THESE LETTERS AND POEMS are invaluable fragments of a living conversation that portrays the indomitable power in humans to stay alive in the face of certain death — to stay alive even in death. Reading through the treasure trove of the letters and poems compiled here as The Last Writings of Ken Saro-Wiwa evoked such intense memories of his resolute struggles against an oil behemoth and a deaf autocratic government. His crusade frames one of the most tumultuous periods of Nigeria’s history; his tragic story evokes anger and demands action to resolve the crises that first led the Ogoni people to demand that Shell clean up Ogoni or clear out of the territory. It was his leadership, in great part, that forced Shell out of Ogoni in January 1993.
These letters are a testament of hope. Being one side of robust conversations between two persons that many would find unlikely as close friends, we learn the lessons that indeed ‘friends love at all times and brothers (and sisters) are born for adversity’, as a proverb in the Bible states. This is where we must applaud Sister Majella McCarron for preserving and making public these letters that Ken Saro-Wiwa wrote to her between 20 October 1993 and 14 September 1995.

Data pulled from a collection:
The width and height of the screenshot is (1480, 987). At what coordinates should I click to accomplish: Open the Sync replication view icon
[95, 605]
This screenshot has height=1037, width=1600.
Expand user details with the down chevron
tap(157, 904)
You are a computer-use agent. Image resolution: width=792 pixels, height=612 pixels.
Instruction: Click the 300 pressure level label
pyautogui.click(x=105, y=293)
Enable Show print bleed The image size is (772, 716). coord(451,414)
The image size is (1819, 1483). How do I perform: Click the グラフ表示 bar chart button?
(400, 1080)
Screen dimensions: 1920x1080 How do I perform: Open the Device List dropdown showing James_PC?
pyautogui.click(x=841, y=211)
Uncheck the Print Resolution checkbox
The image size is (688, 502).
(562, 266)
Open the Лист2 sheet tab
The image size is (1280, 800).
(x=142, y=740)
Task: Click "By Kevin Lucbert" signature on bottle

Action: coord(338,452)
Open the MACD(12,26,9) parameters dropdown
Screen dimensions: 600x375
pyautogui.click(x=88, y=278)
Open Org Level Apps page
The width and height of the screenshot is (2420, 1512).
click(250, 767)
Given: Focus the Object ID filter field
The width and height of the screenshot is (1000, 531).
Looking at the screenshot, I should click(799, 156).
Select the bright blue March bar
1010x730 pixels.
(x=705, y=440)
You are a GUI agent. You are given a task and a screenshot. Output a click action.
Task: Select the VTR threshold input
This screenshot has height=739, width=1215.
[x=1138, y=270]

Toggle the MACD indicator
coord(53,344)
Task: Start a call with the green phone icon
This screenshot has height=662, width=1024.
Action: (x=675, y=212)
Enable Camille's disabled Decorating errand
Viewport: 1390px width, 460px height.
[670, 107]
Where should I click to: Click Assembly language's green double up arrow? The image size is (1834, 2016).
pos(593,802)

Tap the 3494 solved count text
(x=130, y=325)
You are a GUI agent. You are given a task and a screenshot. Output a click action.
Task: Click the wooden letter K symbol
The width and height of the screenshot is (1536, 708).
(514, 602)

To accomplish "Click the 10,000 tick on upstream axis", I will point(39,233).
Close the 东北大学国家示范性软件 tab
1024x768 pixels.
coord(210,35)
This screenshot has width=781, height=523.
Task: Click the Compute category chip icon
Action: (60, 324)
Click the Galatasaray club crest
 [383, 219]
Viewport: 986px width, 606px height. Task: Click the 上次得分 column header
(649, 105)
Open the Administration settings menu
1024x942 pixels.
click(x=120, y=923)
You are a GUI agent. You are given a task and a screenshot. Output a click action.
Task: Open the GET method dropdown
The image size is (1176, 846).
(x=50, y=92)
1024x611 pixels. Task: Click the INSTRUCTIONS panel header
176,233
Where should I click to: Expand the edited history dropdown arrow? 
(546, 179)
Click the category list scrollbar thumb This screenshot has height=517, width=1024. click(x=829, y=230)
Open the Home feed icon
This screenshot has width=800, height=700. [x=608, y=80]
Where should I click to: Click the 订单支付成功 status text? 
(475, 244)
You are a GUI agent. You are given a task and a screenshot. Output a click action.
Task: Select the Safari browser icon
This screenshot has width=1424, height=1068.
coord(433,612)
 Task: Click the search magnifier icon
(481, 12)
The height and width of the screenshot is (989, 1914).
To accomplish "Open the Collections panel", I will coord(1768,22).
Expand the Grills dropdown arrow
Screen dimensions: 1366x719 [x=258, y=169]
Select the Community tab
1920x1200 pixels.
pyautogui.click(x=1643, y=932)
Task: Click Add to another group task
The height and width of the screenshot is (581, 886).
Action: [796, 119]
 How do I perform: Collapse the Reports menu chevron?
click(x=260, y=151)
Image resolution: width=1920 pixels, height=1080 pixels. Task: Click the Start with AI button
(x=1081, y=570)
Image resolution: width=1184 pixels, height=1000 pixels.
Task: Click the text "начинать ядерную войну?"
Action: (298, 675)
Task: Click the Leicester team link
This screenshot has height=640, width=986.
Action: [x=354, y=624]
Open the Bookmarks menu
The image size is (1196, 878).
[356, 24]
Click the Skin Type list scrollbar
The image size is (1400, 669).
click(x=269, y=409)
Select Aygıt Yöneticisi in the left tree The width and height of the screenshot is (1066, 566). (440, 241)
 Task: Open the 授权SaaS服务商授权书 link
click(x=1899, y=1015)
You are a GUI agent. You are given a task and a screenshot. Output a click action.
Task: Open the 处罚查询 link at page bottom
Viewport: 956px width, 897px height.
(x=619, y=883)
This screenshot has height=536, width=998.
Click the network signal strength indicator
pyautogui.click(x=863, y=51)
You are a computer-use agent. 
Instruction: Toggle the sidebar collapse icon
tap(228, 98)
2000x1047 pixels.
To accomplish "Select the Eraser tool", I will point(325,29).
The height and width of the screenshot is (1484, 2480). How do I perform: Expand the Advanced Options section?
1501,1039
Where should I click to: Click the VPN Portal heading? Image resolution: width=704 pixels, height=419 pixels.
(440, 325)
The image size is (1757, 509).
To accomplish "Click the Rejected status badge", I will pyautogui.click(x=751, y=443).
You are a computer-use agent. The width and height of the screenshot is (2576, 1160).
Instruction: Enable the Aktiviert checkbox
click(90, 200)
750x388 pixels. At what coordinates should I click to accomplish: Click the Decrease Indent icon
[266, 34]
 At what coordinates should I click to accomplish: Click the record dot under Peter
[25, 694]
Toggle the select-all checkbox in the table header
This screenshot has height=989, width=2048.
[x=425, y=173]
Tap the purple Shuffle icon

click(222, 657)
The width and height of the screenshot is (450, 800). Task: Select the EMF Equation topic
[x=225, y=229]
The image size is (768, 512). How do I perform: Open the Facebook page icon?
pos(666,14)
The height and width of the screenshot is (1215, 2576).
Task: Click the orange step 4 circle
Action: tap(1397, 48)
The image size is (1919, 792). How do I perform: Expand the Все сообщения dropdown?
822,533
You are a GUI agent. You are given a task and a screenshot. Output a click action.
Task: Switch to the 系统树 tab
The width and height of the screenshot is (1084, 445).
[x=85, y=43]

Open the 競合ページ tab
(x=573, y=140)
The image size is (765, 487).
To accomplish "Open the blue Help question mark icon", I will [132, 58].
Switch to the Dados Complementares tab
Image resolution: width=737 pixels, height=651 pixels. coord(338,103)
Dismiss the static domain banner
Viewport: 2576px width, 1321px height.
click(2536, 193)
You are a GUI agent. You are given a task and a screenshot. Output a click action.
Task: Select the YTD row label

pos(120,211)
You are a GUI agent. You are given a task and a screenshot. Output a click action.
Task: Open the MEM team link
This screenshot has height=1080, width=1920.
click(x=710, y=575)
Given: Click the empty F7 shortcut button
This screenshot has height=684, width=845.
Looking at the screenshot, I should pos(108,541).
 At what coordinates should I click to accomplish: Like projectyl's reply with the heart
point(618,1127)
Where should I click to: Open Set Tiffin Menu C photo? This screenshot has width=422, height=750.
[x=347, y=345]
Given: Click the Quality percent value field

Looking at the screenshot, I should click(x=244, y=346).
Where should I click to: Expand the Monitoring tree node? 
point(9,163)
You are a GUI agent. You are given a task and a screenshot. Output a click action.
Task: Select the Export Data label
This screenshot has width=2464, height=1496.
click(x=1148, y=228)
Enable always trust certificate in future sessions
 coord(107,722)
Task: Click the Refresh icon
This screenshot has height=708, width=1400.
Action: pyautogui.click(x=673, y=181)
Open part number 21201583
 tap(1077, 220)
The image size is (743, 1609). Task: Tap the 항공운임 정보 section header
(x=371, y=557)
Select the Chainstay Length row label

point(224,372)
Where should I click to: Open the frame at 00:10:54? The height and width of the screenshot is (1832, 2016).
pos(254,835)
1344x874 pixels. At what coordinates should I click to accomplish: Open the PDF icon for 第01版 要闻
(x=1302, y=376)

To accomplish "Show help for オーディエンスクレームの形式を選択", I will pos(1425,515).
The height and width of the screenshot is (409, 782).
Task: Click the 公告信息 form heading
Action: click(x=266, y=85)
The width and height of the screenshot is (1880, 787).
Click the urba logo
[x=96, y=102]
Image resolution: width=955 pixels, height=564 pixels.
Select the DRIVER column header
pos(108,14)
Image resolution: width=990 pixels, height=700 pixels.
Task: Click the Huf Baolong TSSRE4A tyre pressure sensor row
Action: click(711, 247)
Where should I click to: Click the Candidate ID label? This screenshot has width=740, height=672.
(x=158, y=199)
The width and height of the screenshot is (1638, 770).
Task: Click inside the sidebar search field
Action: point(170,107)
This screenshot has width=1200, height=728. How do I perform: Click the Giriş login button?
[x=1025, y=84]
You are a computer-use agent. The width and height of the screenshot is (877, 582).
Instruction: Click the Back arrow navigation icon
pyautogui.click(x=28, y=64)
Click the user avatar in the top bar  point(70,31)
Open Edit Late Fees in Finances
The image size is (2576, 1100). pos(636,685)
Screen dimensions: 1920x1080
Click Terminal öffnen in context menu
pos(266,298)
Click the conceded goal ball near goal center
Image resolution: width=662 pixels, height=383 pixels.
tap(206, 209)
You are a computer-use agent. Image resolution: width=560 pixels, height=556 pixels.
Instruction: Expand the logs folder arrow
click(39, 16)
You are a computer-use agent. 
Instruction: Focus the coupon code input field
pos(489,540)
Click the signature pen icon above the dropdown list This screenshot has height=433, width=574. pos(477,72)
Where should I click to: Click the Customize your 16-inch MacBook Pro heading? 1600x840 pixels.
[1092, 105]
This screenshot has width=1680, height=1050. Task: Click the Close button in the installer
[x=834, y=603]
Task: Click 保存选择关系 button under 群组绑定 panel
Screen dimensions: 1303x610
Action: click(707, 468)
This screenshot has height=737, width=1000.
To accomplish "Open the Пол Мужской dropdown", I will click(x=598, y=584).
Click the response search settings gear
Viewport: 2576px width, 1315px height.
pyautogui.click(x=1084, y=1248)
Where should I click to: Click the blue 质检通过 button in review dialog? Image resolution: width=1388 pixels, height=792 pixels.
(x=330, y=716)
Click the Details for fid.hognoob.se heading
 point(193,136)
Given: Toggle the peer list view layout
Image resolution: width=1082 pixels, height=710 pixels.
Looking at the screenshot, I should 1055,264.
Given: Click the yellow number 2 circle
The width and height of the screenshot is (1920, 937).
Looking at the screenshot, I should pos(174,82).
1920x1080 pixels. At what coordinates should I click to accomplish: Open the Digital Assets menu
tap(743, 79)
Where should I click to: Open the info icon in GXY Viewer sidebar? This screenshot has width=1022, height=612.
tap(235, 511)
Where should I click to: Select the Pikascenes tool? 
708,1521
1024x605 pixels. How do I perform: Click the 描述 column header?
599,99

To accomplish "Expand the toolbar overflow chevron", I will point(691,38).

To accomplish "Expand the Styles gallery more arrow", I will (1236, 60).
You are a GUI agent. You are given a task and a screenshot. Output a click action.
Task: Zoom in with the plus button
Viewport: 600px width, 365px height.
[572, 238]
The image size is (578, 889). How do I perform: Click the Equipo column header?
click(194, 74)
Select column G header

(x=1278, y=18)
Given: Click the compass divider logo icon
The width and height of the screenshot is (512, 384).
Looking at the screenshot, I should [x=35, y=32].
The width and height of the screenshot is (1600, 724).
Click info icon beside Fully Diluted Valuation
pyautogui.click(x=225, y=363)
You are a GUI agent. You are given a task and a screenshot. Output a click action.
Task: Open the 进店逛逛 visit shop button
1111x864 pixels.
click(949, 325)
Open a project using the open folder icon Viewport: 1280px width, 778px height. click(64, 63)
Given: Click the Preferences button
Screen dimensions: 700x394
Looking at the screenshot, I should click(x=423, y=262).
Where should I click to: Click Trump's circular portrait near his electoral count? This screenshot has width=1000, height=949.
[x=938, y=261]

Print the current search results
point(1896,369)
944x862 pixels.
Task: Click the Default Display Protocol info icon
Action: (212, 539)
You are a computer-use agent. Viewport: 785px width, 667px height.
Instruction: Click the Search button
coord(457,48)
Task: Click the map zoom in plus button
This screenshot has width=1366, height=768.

Problems to solve:
**1)** Please transcribe the entries, starting with their first line and going on through the line that contains "Action: coord(338,452)", with both of those lines included.
**2)** Write the next part of the text about Ken Saro-Wiwa's letters and poems, picking up after its final sentence.
The entries have nothing to do with the text about Ken Saro-Wiwa's letters and poems.

Final answers:
**1)**
The width and height of the screenshot is (1480, 987). At what coordinates should I click to accomplish: Open the Sync replication view icon
[95, 605]
This screenshot has height=1037, width=1600.
Expand user details with the down chevron
tap(157, 904)
You are a computer-use agent. Image resolution: width=792 pixels, height=612 pixels.
Instruction: Click the 300 pressure level label
pyautogui.click(x=105, y=293)
Enable Show print bleed The image size is (772, 716). coord(451,414)
The image size is (1819, 1483). How do I perform: Click the グラフ表示 bar chart button?
(400, 1080)
Screen dimensions: 1920x1080 How do I perform: Open the Device List dropdown showing James_PC?
pyautogui.click(x=841, y=211)
Uncheck the Print Resolution checkbox
The image size is (688, 502).
(562, 266)
Open the Лист2 sheet tab
The image size is (1280, 800).
(x=142, y=740)
Task: Click "By Kevin Lucbert" signature on bottle

Action: coord(338,452)

**2)**
As I read through this collection I felt a sense of awe at the positive disposition of this saint—as aptly described by his son, Ken Wiwa Junior. The harshness of his prison conditions could not kill his strong sense of duty to his people and indeed, as the reader will find, his acerbic sense of humour. Never did the pressures of the tyrannical government dent his vision for an Ogoni free of pollution, oppression and exploitation. He worked assiduously to secure the dignity of the Ogoni and by extension, I would say, of other oppressed Nigerians and of all humanity.
The letters reveal to us a well-rounded man. His love for his family and concern for each individual in that close circle come through very strongly. His love for the Ogoni people and his readiness to invest as many resources in the struggle as he could muster must challenge our commitment to the causes that we support. His vulnerable position comes through when he states, in one of the letters, “I’m not particularly protected, although I have great faith in God, in the justness of my cause & in the belief in eventual VICTORY. But the pain which we all have to endure! Would to God it had been lighter!” In the same letter he states, “But I’m in good spirit, undaunted, as convinced of my cause as ever. My real worry is the devastation of Ogoni villages, the destabilization of the area & the harassment & killing of the people.” This letter tells us much more: “I’m not worried for myself. When I undertook to confront Shell & the Nigerian establishment, I signed my death warrant, so to speak. At 52, I think I’ve served my time and, come to face it, I’ve lived a charmed life. A few more books, maybe, & the opportunity to assist others would have been welcome. But it’s okay.”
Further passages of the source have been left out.